You’re ill-equipped to handle the situations of nature, spirit, the infinite, etc. Do you not even miss me? Just want to join the ranks of the living, one group after another. One hook-up after another…One deconstruction after another… (35)

When Felix responds that ‘The core is damaged’, Emma makes a devastating response, ‘The core is emptied’. She berates him for his lack of integrity and lists all the comforts and joys that will be stripped away from him. These include fantastical ones, ‘no soft dragons flying you around, no mermaids for you to pet or squish’ (35), but also familial and everyday ones, ‘no grandchildren to goof around with, no jogging in the park’ (35).

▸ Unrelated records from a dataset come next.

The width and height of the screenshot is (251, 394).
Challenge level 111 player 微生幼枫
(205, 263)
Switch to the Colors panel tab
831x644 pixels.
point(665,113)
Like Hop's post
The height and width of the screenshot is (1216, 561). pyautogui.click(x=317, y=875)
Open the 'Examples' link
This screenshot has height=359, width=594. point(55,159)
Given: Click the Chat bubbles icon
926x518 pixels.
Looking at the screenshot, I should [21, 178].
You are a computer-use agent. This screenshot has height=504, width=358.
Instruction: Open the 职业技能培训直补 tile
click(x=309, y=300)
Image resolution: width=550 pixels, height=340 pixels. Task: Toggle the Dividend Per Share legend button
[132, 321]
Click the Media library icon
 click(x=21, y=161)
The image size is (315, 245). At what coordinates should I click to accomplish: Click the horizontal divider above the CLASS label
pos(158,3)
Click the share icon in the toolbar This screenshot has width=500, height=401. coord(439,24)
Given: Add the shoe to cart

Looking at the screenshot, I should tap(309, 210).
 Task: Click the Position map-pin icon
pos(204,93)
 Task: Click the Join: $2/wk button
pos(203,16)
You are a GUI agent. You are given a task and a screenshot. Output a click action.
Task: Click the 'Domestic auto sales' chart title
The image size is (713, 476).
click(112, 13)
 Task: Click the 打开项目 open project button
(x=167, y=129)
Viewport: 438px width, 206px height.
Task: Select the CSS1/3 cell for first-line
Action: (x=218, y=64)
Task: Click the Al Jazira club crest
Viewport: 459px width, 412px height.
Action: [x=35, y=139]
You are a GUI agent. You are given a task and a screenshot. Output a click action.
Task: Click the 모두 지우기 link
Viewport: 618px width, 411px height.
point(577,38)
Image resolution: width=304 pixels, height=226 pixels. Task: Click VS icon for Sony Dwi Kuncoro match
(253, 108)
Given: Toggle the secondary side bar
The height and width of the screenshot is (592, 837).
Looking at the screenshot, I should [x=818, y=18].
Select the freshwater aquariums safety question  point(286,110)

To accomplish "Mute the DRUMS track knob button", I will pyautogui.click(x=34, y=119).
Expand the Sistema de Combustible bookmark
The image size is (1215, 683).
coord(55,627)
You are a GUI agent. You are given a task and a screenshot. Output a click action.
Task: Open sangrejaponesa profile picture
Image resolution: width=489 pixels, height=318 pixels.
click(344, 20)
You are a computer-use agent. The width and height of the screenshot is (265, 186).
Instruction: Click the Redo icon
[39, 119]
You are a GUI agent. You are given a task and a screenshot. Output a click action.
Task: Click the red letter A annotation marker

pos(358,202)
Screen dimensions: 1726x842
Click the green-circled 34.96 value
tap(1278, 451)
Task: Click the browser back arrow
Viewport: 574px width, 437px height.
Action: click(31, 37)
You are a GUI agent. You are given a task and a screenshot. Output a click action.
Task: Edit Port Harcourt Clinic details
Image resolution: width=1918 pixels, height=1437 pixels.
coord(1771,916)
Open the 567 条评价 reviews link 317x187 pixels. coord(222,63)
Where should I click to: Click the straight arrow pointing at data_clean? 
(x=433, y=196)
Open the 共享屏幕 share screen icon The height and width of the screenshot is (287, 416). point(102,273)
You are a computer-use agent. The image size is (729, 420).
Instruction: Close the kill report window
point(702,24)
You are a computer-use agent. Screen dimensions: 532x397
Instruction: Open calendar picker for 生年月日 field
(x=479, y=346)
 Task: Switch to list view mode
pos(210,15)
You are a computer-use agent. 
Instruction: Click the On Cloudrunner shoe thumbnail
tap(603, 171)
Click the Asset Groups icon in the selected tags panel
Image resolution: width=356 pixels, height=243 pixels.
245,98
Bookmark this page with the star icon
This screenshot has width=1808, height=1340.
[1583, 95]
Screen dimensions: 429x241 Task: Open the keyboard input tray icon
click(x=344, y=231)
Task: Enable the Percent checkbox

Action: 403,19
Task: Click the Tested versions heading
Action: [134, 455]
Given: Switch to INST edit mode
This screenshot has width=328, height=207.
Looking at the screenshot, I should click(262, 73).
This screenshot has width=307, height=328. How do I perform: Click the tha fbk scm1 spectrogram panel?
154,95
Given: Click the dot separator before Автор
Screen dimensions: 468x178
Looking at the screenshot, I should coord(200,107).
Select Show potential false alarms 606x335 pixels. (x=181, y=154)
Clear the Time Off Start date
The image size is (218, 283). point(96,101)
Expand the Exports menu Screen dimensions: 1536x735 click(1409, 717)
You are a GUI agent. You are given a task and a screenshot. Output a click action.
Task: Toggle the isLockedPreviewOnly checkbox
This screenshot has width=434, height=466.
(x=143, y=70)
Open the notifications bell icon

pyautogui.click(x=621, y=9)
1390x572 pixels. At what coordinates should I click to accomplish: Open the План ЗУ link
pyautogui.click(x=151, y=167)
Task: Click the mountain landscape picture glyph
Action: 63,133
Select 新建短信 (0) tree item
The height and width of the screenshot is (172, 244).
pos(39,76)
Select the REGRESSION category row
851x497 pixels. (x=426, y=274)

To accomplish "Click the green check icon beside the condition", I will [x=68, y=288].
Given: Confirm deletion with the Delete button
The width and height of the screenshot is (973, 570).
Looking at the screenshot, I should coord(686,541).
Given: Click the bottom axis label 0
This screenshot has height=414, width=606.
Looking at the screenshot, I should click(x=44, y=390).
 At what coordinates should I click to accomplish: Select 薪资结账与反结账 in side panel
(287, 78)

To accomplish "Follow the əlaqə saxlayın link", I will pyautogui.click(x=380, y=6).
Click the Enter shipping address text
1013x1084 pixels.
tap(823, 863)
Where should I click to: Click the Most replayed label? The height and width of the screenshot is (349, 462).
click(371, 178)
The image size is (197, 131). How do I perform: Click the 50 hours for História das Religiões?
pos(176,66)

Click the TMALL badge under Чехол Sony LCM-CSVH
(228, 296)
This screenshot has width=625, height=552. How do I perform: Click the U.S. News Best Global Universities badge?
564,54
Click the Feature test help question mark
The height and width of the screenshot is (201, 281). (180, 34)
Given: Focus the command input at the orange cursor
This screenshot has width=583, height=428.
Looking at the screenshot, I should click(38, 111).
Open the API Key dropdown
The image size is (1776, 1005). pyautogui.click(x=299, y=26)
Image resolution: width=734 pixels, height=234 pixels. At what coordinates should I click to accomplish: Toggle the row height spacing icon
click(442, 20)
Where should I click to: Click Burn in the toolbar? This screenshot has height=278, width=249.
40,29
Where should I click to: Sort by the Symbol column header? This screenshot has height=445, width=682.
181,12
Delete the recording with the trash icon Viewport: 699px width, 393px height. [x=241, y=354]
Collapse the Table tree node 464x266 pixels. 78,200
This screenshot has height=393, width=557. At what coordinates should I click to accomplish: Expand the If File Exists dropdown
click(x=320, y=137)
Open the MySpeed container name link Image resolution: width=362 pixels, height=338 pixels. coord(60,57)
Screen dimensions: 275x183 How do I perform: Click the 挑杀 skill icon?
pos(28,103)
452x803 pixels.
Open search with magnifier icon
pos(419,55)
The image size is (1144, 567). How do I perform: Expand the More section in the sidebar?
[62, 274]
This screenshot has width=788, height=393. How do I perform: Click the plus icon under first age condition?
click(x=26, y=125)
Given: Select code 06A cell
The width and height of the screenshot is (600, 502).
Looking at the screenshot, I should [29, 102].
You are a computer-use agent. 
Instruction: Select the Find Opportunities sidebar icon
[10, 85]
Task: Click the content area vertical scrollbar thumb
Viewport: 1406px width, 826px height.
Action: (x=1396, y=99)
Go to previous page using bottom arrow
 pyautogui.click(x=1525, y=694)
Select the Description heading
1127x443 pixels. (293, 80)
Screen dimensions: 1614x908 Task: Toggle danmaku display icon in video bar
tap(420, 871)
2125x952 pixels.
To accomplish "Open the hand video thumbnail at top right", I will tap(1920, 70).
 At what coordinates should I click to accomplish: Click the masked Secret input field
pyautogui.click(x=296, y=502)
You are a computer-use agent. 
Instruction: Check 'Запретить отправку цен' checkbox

This is about as dark and nihilistic as confessionalism can be: it reflects an abyss of mourning, as well as the insecurity of youth and the challenges of the neophyte poet. But we should not take it entirely at face value, because it uncovers confessionalism for what it is: a genre that can slide into self-loathing, joylessness and ultimately suicide. Maybe here Felix is voicing Emma and the thoughts that she might have had on killing herself: there is some turning of the tables. Be that as it may, Felix seems to be questioning the validity and helpfulness of confessionalism as a genre even as he is engaging with it.

Comparing the two Bernsteins, father and son, demonstrates that both want to avoid some of the possible pitfalls of the elegiac response to the death. Both reject the idea of poetry as healing or easy explanation. Both relate their poetic response to Emma’s death to the histories, contexts and purposes of poetry. But there are differences. Charles’s interjections about Emma are personal and yet diffused within a broader context. They are realised within a disjunctive, discursive approach to writing that is familiar from his previous oeuvre. Felix’s poem seems to fit more with the idea of an experimental confessionalism that is raw, confrontational and performative, but also aware of the shortcomings of its own premises.

  1. Carl Watts suggests that the dialogue in ‘EBB’ could be a text messaging conversation or a conversation that takes place in a chat window. That could be the case, but for me it is more performative (Watts 2016).